The task ::
Please repeat exactly the lines from the one containing "Where should I" through the last line of the records below, both included, and leave out any pictures.

Records for the exercise Start Marker

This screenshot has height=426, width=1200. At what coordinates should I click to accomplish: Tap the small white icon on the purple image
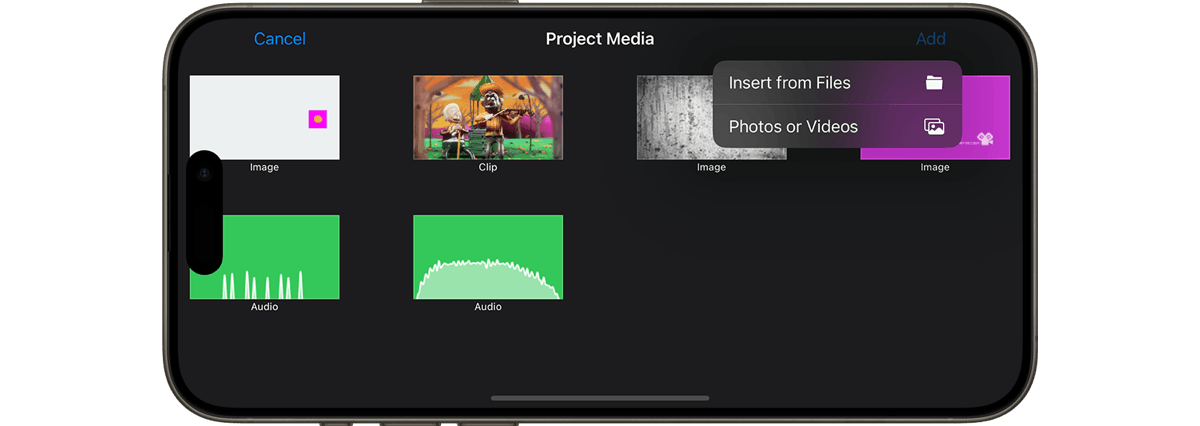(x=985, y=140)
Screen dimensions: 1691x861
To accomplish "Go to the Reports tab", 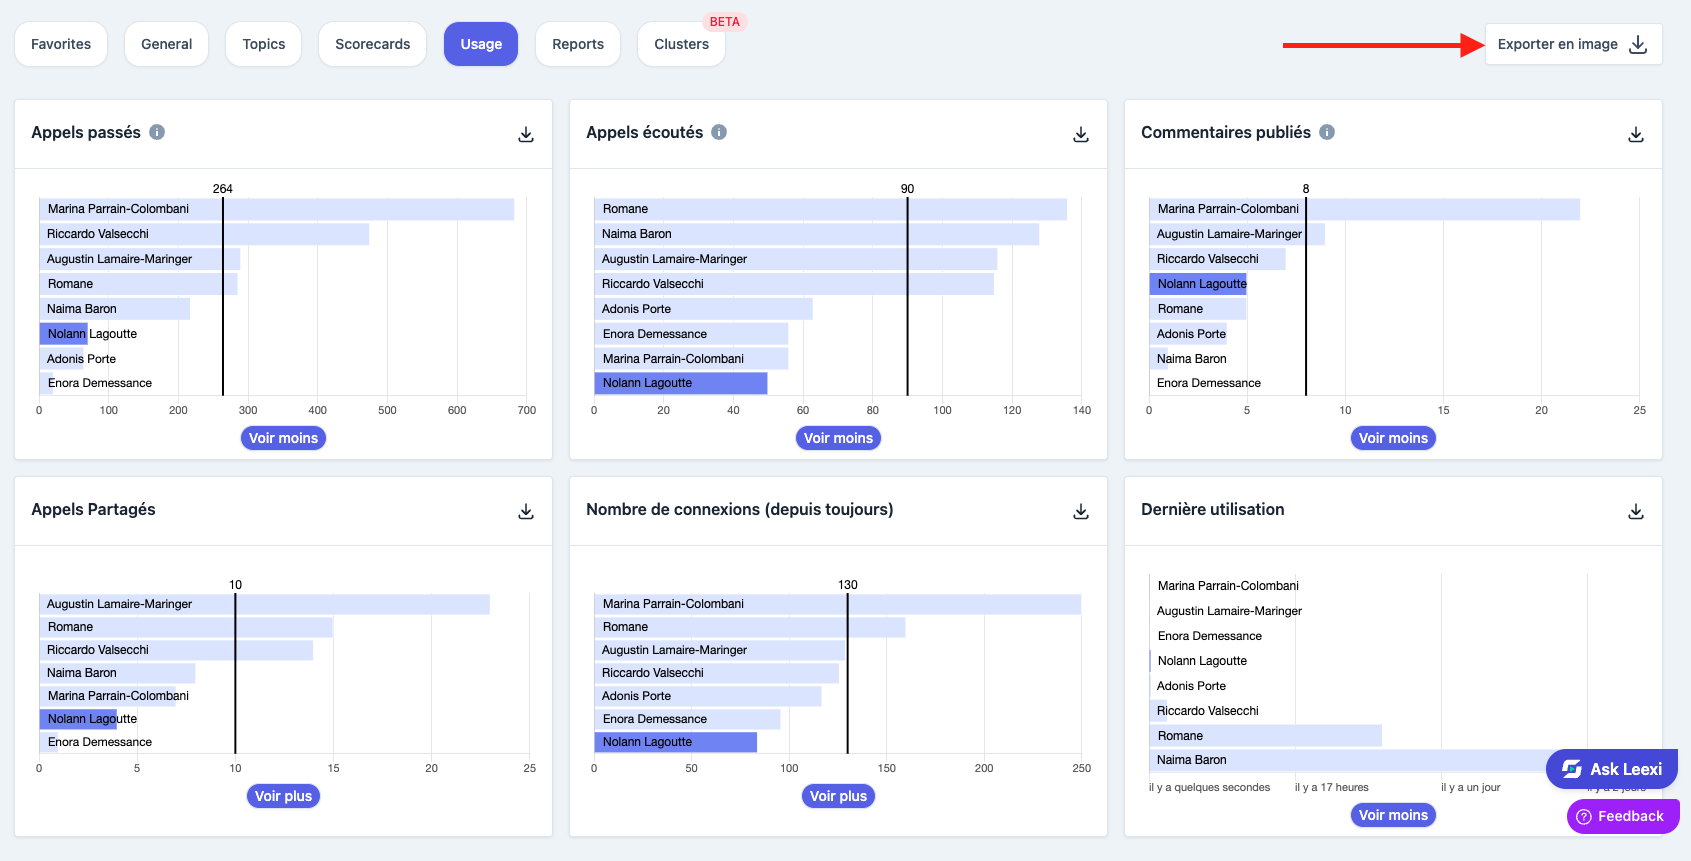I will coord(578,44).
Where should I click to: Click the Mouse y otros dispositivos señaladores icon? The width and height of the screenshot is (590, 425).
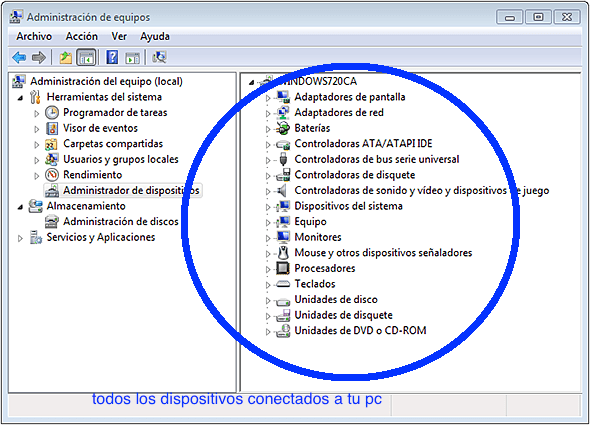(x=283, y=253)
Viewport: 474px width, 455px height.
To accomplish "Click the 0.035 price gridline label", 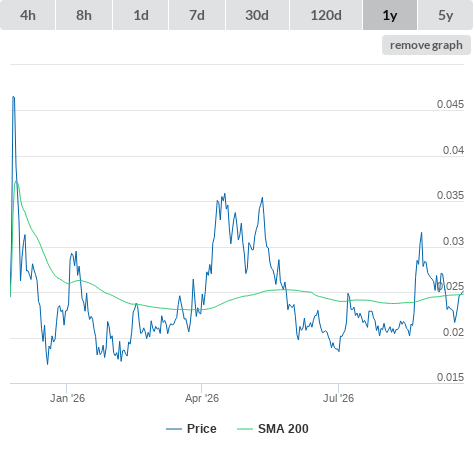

Records for the exercise End Marker

Solution to this problem ::
Where should I click to: Click the Mouse y otros dispositivos señaladores icon? The width and height of the screenshot is (590, 425).
(x=283, y=253)
Viewport: 474px width, 455px height.
To accomplish "Click the 0.035 price gridline label", 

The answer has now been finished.